As funding rates are the difference between spot prices and future prices, when spot prices rise faster than futures prices the funding rate goes further negative, which could be the case with LDO. I don’t believe there is a rush of people shorting the token with Shanghai just around the corner. Other LSD governance tokens like Rocketpool’s RPL or Frax’s FXS could be next in line for a similar narrative-driven supply shortage.

LSDs in 2023

LSDs have been the hot narrative to start 2023, and with institutions set to enter the space once users can stake and un-stake at will, it’s shaping up to be a big year for the LSD tokens and exchanges/protocols fighting for market share. Coinbase looks best positioned to benefit from the influx of interest in LSDs via cbETH, and their 25% fee will generate a much needed cash flow in a low volume environment for exchanges.
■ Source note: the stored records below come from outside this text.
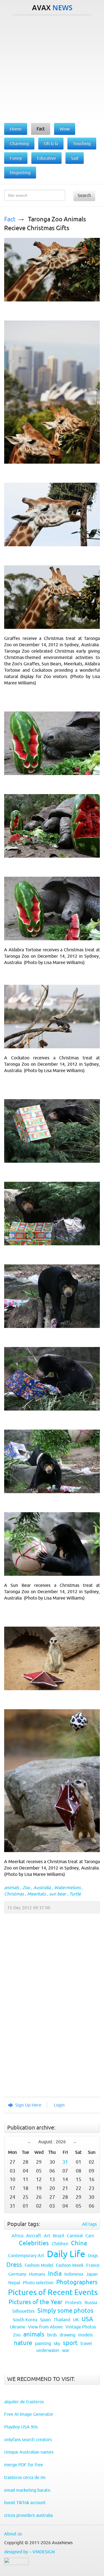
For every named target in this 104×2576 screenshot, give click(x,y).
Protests (73, 2302)
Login (59, 2104)
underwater (47, 2350)
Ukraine (17, 2326)
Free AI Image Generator (28, 2414)
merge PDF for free (23, 2464)
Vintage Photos (80, 2326)
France (93, 2265)
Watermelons (67, 1887)
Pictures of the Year (35, 2302)
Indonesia (73, 2274)
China (79, 2243)
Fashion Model (39, 2265)
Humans (37, 2274)
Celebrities (34, 2243)
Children (60, 2243)
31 (65, 2162)
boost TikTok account (24, 2502)
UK (76, 2319)
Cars (89, 2235)
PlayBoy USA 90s (21, 2426)
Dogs (93, 2255)
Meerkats (36, 1893)
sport (70, 2342)
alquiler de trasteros (24, 2401)
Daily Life (66, 2254)
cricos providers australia (28, 2515)
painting (43, 2343)
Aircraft (33, 2235)
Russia (91, 2302)
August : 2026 (52, 2141)
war (65, 2350)
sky (57, 2343)
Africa (17, 2235)
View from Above (45, 2326)
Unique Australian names (29, 2451)
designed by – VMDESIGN (29, 2551)
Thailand (62, 2319)
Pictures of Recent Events (53, 2292)
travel (86, 2343)
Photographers (77, 2282)
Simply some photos (65, 2310)
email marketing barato (27, 2490)
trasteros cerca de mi (24, 2477)
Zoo (26, 1887)
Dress (14, 2264)
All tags (89, 2223)
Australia (42, 1887)
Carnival (75, 2235)
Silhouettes (23, 2311)
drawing (67, 2334)
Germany (17, 2274)
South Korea (25, 2319)
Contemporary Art (26, 2255)
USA (87, 2319)
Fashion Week (69, 2265)
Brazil (58, 2235)
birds (52, 2334)
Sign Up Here (28, 2104)
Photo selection (38, 2282)
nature (23, 2342)
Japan (92, 2274)
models (85, 2334)
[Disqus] (49, 2018)
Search (84, 195)
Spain (45, 2319)
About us (13, 2533)
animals (11, 1887)
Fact (10, 219)
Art (47, 2235)
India (55, 2273)
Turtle (75, 1893)
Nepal (14, 2282)
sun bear (57, 1893)
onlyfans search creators (28, 2439)
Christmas (14, 1893)
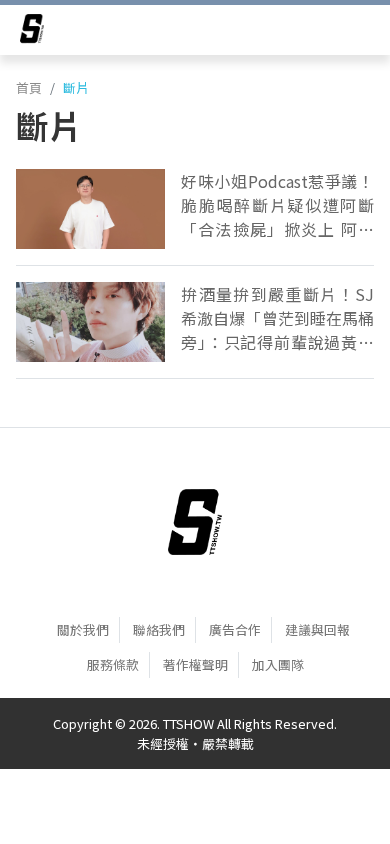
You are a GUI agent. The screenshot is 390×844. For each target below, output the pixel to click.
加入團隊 (278, 664)
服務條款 (113, 664)
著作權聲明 (195, 664)
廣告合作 (235, 629)
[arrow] (32, 32)
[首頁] (195, 522)
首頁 (29, 87)
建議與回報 (317, 629)
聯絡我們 (159, 629)
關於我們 (83, 629)
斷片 (76, 87)
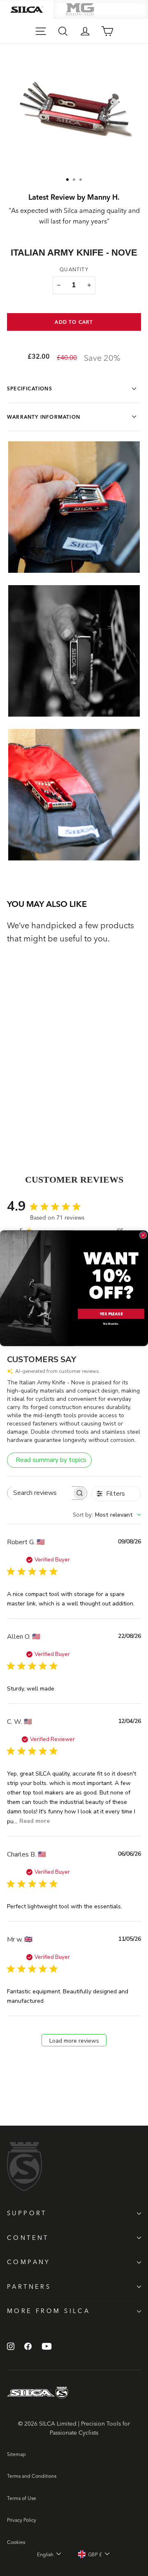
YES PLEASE (111, 1313)
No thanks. (111, 1323)
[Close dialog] (143, 1234)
If the trend since cbETH was introduced continues, Coinbase’s success will be at the expense of Curve, from an exchange point of view, and Lido, from a protocol point of view.

Gun to my head, cbETH will overtake stETH in trading volume as a result of better liquidity in the more regulated entity in Coinbase, while the trend of diminishing Curve liquidity continues to hamper stETH. All LSD discounts should tighten even closer to 1 as liquidity risk is significantly reduced and arbitrageurs can start arb’ing the discount away with withdrawals enabled.